Directions
Take the lines below beginning at the line that has "Given: Switch to Direct Access toggle" and stopping after the line that has "Screen dimensions: 500x400", and print them exactly as they are, with no other lines.

[[ Data shown open ]]

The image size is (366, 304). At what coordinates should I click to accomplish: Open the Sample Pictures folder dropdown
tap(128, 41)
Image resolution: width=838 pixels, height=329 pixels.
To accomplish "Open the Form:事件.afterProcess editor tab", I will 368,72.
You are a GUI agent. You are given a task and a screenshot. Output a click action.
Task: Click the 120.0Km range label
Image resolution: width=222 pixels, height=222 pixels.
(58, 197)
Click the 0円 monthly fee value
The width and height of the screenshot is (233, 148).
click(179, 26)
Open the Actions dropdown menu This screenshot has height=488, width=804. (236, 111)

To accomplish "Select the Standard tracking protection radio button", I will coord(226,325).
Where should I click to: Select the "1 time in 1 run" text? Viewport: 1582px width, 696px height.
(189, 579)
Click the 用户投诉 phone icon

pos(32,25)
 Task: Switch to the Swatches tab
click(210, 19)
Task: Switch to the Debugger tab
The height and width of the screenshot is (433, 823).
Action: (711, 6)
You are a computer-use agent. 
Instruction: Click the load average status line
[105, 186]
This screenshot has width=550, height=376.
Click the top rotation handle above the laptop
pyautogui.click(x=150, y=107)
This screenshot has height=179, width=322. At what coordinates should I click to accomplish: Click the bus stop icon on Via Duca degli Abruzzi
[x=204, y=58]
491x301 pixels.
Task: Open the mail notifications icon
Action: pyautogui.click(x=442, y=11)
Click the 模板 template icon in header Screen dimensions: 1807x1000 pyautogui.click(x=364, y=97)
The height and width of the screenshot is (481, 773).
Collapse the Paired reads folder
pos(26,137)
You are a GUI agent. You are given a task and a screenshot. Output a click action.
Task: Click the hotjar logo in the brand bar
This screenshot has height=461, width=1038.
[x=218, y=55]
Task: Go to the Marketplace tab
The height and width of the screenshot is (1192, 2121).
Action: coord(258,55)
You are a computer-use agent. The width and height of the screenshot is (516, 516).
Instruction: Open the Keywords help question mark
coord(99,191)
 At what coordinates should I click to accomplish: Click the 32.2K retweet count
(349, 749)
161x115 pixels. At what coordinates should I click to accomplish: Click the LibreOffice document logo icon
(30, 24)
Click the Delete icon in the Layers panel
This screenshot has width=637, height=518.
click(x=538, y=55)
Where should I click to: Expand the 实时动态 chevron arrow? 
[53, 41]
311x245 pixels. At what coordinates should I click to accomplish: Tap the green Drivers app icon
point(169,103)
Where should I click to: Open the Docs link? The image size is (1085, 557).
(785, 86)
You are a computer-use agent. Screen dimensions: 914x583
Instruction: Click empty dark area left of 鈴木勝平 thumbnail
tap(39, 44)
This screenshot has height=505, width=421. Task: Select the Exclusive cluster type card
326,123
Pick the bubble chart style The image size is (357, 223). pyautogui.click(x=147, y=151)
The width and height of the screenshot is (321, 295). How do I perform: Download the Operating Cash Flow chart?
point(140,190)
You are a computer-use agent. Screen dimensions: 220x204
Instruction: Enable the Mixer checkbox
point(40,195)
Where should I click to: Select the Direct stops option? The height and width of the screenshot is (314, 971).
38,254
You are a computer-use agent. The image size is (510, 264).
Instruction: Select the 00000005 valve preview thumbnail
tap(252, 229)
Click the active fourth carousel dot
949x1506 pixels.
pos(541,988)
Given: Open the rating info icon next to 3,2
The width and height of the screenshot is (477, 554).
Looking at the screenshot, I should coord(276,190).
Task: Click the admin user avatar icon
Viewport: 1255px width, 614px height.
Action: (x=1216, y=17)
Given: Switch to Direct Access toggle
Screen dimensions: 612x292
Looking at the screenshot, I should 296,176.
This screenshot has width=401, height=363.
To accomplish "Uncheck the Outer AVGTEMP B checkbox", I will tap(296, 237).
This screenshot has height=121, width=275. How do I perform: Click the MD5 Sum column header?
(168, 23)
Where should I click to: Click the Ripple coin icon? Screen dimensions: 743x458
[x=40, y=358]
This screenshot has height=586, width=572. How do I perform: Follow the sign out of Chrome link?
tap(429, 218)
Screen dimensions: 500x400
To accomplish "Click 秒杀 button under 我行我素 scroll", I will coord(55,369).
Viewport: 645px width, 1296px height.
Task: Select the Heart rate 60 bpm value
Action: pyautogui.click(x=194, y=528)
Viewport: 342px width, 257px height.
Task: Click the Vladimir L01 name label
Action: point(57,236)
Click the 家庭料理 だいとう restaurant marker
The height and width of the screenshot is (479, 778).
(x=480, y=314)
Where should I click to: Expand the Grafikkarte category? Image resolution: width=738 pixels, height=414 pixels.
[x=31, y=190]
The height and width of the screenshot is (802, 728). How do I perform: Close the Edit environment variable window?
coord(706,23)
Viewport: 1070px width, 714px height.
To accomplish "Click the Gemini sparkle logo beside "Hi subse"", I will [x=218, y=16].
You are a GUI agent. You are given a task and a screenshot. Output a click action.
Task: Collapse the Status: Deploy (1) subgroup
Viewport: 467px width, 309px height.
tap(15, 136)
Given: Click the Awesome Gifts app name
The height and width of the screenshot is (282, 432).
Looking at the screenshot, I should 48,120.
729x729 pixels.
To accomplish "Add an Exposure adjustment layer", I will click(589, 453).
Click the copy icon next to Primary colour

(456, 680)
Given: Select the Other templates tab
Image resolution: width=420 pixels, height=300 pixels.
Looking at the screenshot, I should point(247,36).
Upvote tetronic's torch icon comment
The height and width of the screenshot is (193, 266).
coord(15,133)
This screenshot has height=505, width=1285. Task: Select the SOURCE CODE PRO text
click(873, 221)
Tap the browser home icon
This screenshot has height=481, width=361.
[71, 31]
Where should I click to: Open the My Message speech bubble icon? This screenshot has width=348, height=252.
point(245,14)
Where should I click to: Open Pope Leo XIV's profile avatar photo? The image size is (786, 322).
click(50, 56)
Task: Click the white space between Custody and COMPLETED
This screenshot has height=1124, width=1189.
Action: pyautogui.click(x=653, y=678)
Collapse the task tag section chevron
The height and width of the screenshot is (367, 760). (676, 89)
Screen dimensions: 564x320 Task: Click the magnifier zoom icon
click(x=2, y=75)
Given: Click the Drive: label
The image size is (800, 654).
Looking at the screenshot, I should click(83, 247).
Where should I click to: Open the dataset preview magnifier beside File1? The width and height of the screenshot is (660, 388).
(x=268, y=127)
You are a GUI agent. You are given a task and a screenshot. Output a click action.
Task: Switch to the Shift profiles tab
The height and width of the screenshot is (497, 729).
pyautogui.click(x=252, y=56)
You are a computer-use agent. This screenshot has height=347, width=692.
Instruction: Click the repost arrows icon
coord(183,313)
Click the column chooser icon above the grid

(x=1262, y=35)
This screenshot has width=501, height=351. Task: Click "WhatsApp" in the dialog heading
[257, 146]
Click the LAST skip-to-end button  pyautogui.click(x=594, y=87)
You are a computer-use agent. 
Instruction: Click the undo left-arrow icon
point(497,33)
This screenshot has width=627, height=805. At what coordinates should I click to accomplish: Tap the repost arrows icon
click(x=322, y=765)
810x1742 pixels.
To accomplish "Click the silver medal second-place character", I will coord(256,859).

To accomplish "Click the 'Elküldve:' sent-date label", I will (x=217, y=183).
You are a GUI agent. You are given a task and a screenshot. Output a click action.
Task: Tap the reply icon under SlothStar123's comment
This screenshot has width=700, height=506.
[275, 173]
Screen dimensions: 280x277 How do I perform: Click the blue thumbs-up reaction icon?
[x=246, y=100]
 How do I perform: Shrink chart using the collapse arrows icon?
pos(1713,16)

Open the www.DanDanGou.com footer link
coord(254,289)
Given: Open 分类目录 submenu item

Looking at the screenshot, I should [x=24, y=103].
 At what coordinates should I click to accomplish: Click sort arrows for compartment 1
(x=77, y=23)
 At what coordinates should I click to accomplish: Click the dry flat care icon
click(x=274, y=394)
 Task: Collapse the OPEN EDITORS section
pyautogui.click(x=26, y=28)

[[ Data shown closed ]]

Solution to this task
Given: Switch to Direct Access toggle
Screen dimensions: 612x292
Looking at the screenshot, I should 296,176.
This screenshot has width=401, height=363.
To accomplish "Uncheck the Outer AVGTEMP B checkbox", I will tap(296, 237).
This screenshot has height=121, width=275. How do I perform: Click the MD5 Sum column header?
(168, 23)
Where should I click to: Click the Ripple coin icon? Screen dimensions: 743x458
[x=40, y=358]
This screenshot has height=586, width=572. How do I perform: Follow the sign out of Chrome link?
tap(429, 218)
Screen dimensions: 500x400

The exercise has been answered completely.